* STATED EXERCISE
Rewrite the material below with each "computer-use agent" changed to "screen helper", and keep everything else the same.

* INFORMATION SUPPLIED
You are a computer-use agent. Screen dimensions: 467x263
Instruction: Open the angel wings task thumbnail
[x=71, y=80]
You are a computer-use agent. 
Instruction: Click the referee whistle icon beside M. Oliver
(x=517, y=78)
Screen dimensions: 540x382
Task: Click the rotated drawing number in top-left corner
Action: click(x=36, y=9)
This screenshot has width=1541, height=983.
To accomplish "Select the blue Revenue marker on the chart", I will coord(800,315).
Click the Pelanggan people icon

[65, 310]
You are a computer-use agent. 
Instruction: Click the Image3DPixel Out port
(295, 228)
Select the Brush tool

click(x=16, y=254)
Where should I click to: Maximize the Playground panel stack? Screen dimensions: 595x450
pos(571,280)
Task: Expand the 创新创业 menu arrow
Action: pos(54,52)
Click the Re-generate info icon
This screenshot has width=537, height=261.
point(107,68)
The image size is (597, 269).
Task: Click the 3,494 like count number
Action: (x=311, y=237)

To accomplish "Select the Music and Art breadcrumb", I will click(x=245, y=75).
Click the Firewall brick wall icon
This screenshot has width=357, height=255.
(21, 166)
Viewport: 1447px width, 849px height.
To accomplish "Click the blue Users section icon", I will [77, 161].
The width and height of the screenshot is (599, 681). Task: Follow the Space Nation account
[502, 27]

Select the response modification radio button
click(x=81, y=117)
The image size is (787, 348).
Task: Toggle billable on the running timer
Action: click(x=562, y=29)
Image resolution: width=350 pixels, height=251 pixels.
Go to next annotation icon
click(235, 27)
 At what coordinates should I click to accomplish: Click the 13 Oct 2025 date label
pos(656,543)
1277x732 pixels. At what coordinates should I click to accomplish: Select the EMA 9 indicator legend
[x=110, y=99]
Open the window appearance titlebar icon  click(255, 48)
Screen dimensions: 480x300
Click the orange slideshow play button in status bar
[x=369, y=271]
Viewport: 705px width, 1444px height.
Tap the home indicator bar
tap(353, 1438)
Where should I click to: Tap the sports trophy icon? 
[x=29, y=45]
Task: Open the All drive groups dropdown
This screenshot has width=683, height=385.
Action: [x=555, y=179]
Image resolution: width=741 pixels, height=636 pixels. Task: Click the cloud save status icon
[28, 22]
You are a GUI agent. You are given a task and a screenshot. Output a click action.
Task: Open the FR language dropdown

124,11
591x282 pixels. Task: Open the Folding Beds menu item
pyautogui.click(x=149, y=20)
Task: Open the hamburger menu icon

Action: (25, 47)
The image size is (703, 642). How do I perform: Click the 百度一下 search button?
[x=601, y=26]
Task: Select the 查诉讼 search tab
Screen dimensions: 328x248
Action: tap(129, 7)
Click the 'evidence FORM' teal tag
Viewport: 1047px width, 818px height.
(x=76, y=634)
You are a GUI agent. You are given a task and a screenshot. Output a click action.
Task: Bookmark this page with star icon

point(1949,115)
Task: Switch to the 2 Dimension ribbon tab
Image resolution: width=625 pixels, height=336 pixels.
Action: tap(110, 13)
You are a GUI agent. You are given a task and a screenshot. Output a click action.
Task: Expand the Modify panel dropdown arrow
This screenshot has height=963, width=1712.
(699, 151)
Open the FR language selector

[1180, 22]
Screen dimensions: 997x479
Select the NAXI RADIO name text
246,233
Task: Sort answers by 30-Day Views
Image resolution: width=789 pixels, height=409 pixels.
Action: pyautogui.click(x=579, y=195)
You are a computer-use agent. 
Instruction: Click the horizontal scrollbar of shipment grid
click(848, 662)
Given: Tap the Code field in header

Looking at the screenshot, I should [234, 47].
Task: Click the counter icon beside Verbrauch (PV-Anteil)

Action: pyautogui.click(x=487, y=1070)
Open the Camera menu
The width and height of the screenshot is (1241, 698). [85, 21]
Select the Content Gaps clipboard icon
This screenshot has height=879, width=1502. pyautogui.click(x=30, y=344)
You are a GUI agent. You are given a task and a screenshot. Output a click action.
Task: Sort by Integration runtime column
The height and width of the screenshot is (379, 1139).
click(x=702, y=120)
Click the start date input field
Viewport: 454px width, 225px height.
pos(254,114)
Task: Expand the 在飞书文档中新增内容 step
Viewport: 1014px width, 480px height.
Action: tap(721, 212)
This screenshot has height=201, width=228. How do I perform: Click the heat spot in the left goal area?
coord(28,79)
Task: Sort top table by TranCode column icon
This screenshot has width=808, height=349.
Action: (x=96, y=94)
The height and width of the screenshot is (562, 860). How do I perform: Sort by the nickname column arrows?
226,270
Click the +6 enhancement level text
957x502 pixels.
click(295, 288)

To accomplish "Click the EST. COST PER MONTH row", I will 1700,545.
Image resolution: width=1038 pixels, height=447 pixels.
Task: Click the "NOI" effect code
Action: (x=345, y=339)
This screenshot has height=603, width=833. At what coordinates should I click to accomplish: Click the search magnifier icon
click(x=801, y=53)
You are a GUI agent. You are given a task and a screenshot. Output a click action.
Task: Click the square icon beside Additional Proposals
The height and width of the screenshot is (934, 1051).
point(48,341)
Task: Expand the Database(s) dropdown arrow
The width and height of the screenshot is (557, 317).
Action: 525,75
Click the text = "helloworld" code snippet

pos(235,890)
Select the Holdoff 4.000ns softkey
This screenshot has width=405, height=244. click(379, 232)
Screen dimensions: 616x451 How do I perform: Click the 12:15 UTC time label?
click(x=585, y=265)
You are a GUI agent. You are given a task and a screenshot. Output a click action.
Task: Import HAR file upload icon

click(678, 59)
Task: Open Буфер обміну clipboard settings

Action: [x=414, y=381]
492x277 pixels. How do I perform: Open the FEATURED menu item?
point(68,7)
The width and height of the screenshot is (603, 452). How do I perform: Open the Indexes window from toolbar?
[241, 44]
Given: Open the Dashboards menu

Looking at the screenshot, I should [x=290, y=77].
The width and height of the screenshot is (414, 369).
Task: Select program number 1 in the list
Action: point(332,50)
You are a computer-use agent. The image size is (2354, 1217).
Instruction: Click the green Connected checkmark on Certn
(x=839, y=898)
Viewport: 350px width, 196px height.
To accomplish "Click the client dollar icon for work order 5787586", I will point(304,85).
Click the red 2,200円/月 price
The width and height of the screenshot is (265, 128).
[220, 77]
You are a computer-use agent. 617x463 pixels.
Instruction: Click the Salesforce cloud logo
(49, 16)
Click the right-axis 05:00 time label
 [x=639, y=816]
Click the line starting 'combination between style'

* COMPLETED TASK
You are a screen helper. Screen dimensions: 467x263
Instruction: Open the angel wings task thumbnail
[x=71, y=80]
You are a screen helper. 
Instruction: Click the referee whistle icon beside M. Oliver
(x=517, y=78)
Screen dimensions: 540x382
Task: Click the rotated drawing number in top-left corner
Action: click(x=36, y=9)
This screenshot has width=1541, height=983.
To accomplish "Select the blue Revenue marker on the chart", I will coord(800,315).
Click the Pelanggan people icon

[65, 310]
You are a screen helper. 
Instruction: Click the Image3DPixel Out port
(295, 228)
Select the Brush tool

click(x=16, y=254)
Where should I click to: Maximize the Playground panel stack? Screen dimensions: 595x450
pos(571,280)
Task: Expand the 创新创业 menu arrow
Action: pos(54,52)
Click the Re-generate info icon
This screenshot has width=537, height=261.
point(107,68)
The image size is (597, 269).
Task: Click the 3,494 like count number
Action: (x=311, y=237)

To accomplish "Select the Music and Art breadcrumb", I will click(x=245, y=75).
Click the Firewall brick wall icon
This screenshot has width=357, height=255.
(21, 166)
Viewport: 1447px width, 849px height.
To accomplish "Click the blue Users section icon", I will [77, 161].
The width and height of the screenshot is (599, 681). Task: Follow the Space Nation account
[502, 27]

Select the response modification radio button
click(x=81, y=117)
The image size is (787, 348).
Task: Toggle billable on the running timer
Action: click(x=562, y=29)
Image resolution: width=350 pixels, height=251 pixels.
Go to next annotation icon
click(235, 27)
 At what coordinates should I click to accomplish: Click the 13 Oct 2025 date label
pos(656,543)
1277x732 pixels. At what coordinates should I click to accomplish: Select the EMA 9 indicator legend
[x=110, y=99]
Open the window appearance titlebar icon  click(255, 48)
Screen dimensions: 480x300
Click the orange slideshow play button in status bar
[x=369, y=271]
Viewport: 705px width, 1444px height.
Tap the home indicator bar
tap(353, 1438)
Where should I click to: Tap the sports trophy icon? 
[x=29, y=45]
Task: Open the All drive groups dropdown
This screenshot has width=683, height=385.
Action: [x=555, y=179]
Image resolution: width=741 pixels, height=636 pixels. Task: Click the cloud save status icon
[28, 22]
You are a GUI agent. You are given a task and a screenshot. Output a click action.
Task: Open the FR language dropdown

124,11
591x282 pixels. Task: Open the Folding Beds menu item
pyautogui.click(x=149, y=20)
Task: Open the hamburger menu icon

Action: (25, 47)
The image size is (703, 642). How do I perform: Click the 百度一下 search button?
[x=601, y=26]
Task: Select the 查诉讼 search tab
Screen dimensions: 328x248
Action: tap(129, 7)
Click the 'evidence FORM' teal tag
Viewport: 1047px width, 818px height.
(x=76, y=634)
You are a GUI agent. You are given a task and a screenshot. Output a click action.
Task: Bookmark this page with star icon

point(1949,115)
Task: Switch to the 2 Dimension ribbon tab
Image resolution: width=625 pixels, height=336 pixels.
Action: tap(110, 13)
You are a GUI agent. You are given a task and a screenshot. Output a click action.
Task: Expand the Modify panel dropdown arrow
This screenshot has height=963, width=1712.
(699, 151)
Open the FR language selector

[1180, 22]
Screen dimensions: 997x479
Select the NAXI RADIO name text
246,233
Task: Sort answers by 30-Day Views
Image resolution: width=789 pixels, height=409 pixels.
Action: pyautogui.click(x=579, y=195)
You are a screen helper. 
Instruction: Click the horizontal scrollbar of shipment grid
click(848, 662)
Given: Tap the Code field in header

Looking at the screenshot, I should [234, 47].
Task: Click the counter icon beside Verbrauch (PV-Anteil)

Action: pyautogui.click(x=487, y=1070)
Open the Camera menu
The width and height of the screenshot is (1241, 698). [85, 21]
Select the Content Gaps clipboard icon
This screenshot has height=879, width=1502. pyautogui.click(x=30, y=344)
You are a GUI agent. You are given a task and a screenshot. Output a click action.
Task: Sort by Integration runtime column
The height and width of the screenshot is (379, 1139).
click(x=702, y=120)
Click the start date input field
Viewport: 454px width, 225px height.
pos(254,114)
Task: Expand the 在飞书文档中新增内容 step
Viewport: 1014px width, 480px height.
Action: tap(721, 212)
This screenshot has height=201, width=228. How do I perform: Click the heat spot in the left goal area?
coord(28,79)
Task: Sort top table by TranCode column icon
This screenshot has width=808, height=349.
Action: (x=96, y=94)
The height and width of the screenshot is (562, 860). How do I perform: Sort by the nickname column arrows?
226,270
Click the +6 enhancement level text
957x502 pixels.
click(295, 288)

To accomplish "Click the EST. COST PER MONTH row", I will 1700,545.
Image resolution: width=1038 pixels, height=447 pixels.
Task: Click the "NOI" effect code
Action: (x=345, y=339)
This screenshot has height=603, width=833. At what coordinates should I click to accomplish: Click the search magnifier icon
click(x=801, y=53)
You are a GUI agent. You are given a task and a screenshot. Output a click action.
Task: Click the square icon beside Additional Proposals
The height and width of the screenshot is (934, 1051).
point(48,341)
Task: Expand the Database(s) dropdown arrow
The width and height of the screenshot is (557, 317).
Action: 525,75
Click the text = "helloworld" code snippet

pos(235,890)
Select the Holdoff 4.000ns softkey
This screenshot has width=405, height=244. click(379, 232)
Screen dimensions: 616x451 How do I perform: Click the 12:15 UTC time label?
click(x=585, y=265)
You are a GUI agent. You are given a task and a screenshot. Output a click action.
Task: Import HAR file upload icon

click(678, 59)
Task: Open Буфер обміну clipboard settings

Action: [x=414, y=381]
492x277 pixels. How do I perform: Open the FEATURED menu item?
point(68,7)
The width and height of the screenshot is (603, 452). How do I perform: Open the Indexes window from toolbar?
[241, 44]
Given: Open the Dashboards menu

Looking at the screenshot, I should [x=290, y=77].
The width and height of the screenshot is (414, 369).
Task: Select program number 1 in the list
Action: point(332,50)
You are a screen helper. The image size is (2354, 1217).
Instruction: Click the green Connected checkmark on Certn
(x=839, y=898)
Viewport: 350px width, 196px height.
To accomplish "Click the client dollar icon for work order 5787586", I will point(304,85).
Click the red 2,200円/月 price
The width and height of the screenshot is (265, 128).
[220, 77]
You are a screen helper. 617x463 pixels.
Instruction: Click the Salesforce cloud logo
(49, 16)
Click the right-axis 05:00 time label
 [x=639, y=816]
Click the line starting 'combination between style'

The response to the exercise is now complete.